Here is a breakdown on the prices:
The gold at most of these small silver gold stores were selling anywhere between 388-420 yuan per gram (or $62.47 to $67.63 per gram, using a 6.21 exchange rate). With a current gold spot of $1685, the per gram cost is $54.18. China’s retail precious metals scene is currently putting only a 15% to 25% premium above spot prices. This of course is higher than premiums in the west but relative to Chinese premiums, this is pretty cheap. All of the PM retail shops in China lower the premiums significantly leading up to the Chinese New Year (Feb 9) in order to attract more buyers. I’ve witnessed premiums well above 50% a couple months ago for gold.
The silver was anywhere between 8.8 yuan to 20 yuan per gram (depending on the significance of the artwork, and other factors). However, there were .999 50 gram art bars that were selling for 10 yuan per gram or 500 yuan per bar. These art bars have each of the 12 zodiac animals on them. So, one 50 gram art bar is $80.51 or $1.61 per gram…. whereas at the current spot price of $32 equals $1.02 per gram. So in other words, China has a street silver premium of 57% on a typical art bars…. If this 50 gram Chinese Zodiac art bar were to only weigh a troy ounce (31.1 gram) it would cost $50.07…. a much higher premium than the art bars you can buy at your local dealer, SD Bullion, retail shop, or on eBay.

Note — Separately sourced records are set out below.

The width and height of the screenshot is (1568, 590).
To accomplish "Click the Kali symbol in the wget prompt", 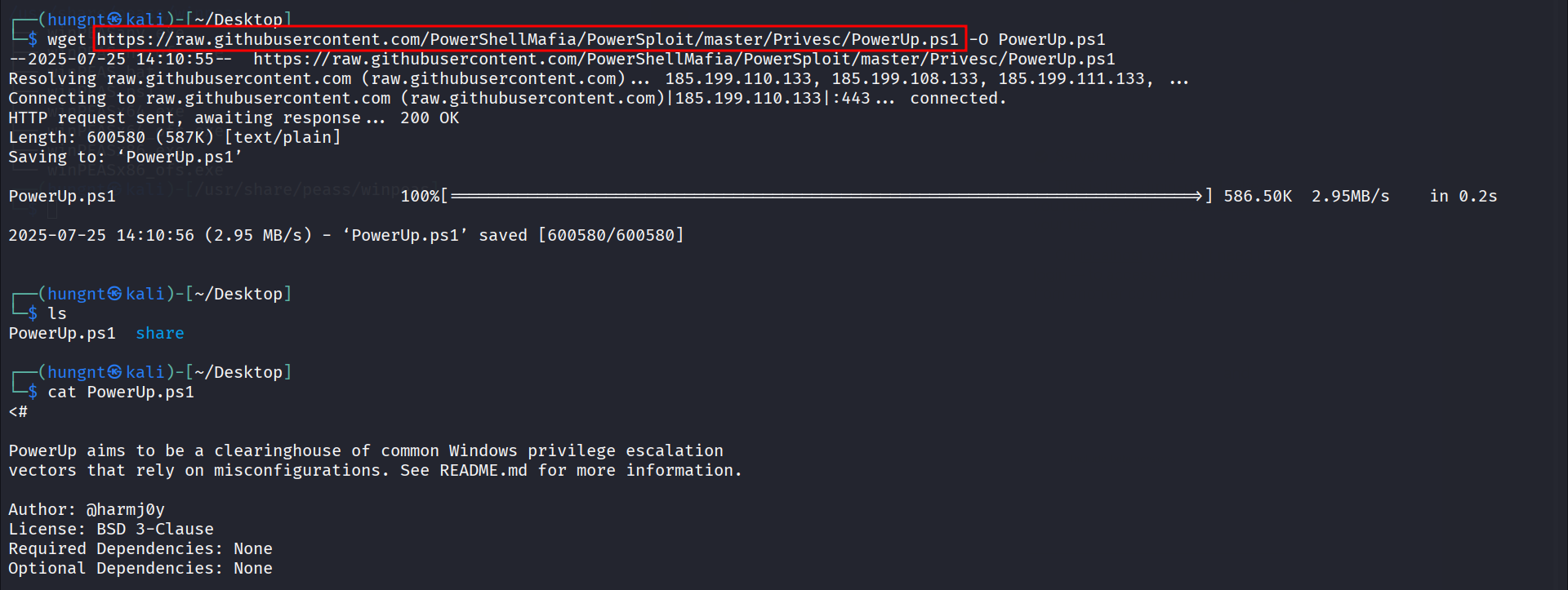I will click(115, 19).
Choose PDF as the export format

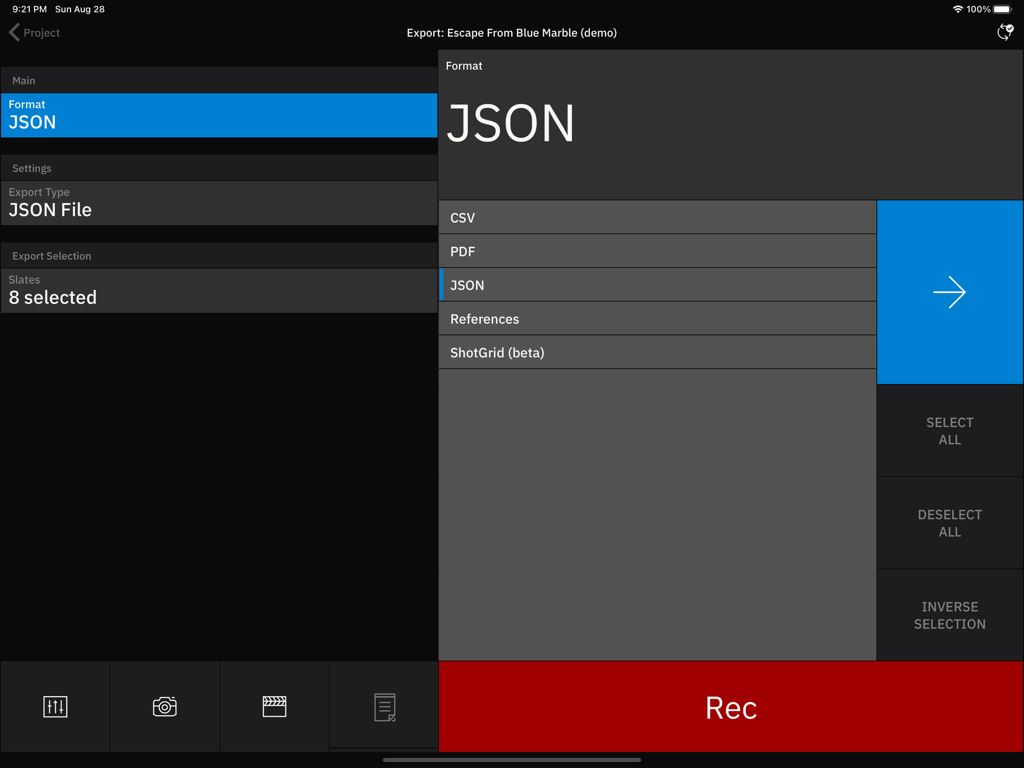(657, 251)
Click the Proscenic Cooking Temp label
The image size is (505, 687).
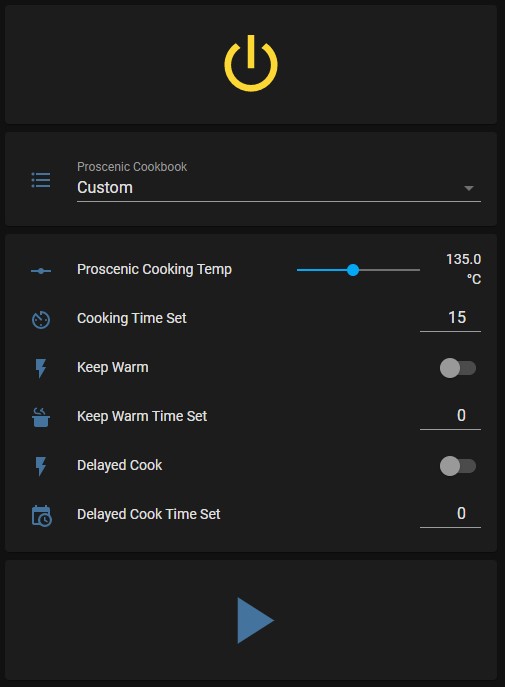154,269
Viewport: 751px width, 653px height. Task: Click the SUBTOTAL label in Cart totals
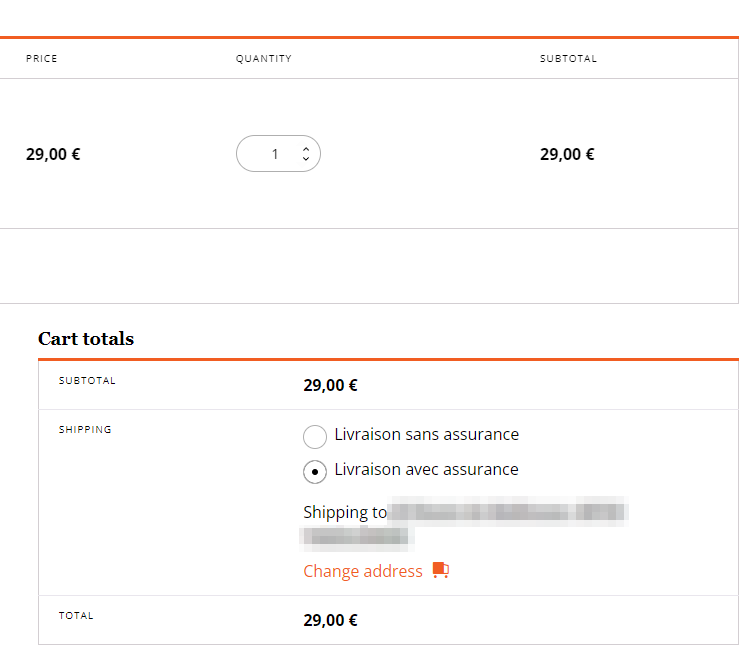click(87, 380)
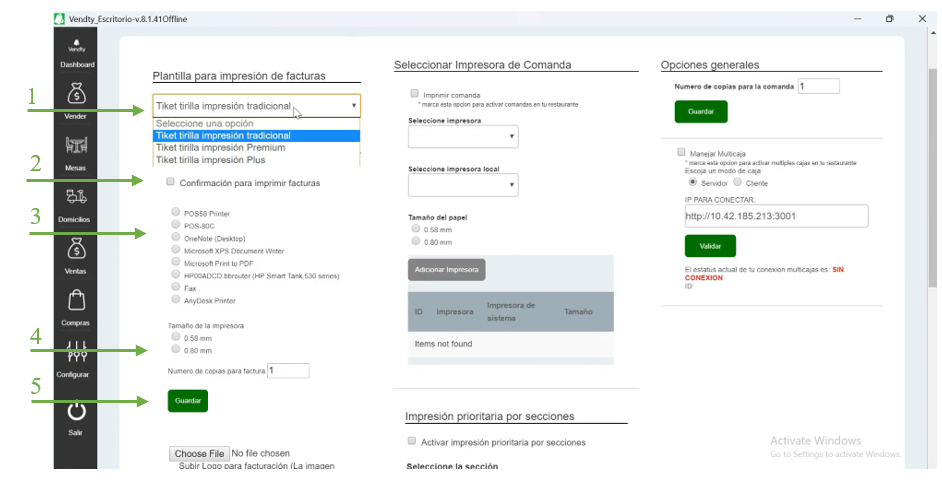Click the Configurar sliders icon
This screenshot has height=485, width=942.
pos(76,351)
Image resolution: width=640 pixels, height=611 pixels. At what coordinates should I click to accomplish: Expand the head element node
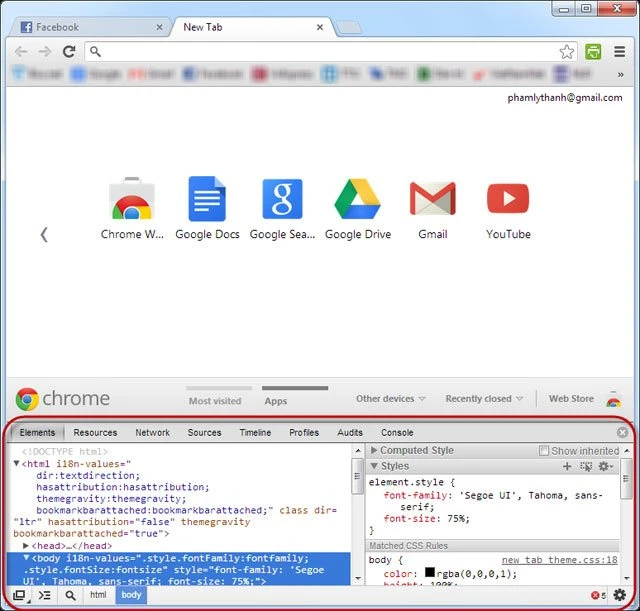pos(27,546)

Anyways, despite these high premiums, I have never seen such frenzied buying in my life before. I must take pictures and/or a video next time I go to the Carrefour in Beijing just to show everyone in the West what the mania stage will look like when it finally arrives in the states. In the meantime, I am going to take care of those bruises I received today from the 40+ year old women who shoved me out of their way. Cheers from Beijing.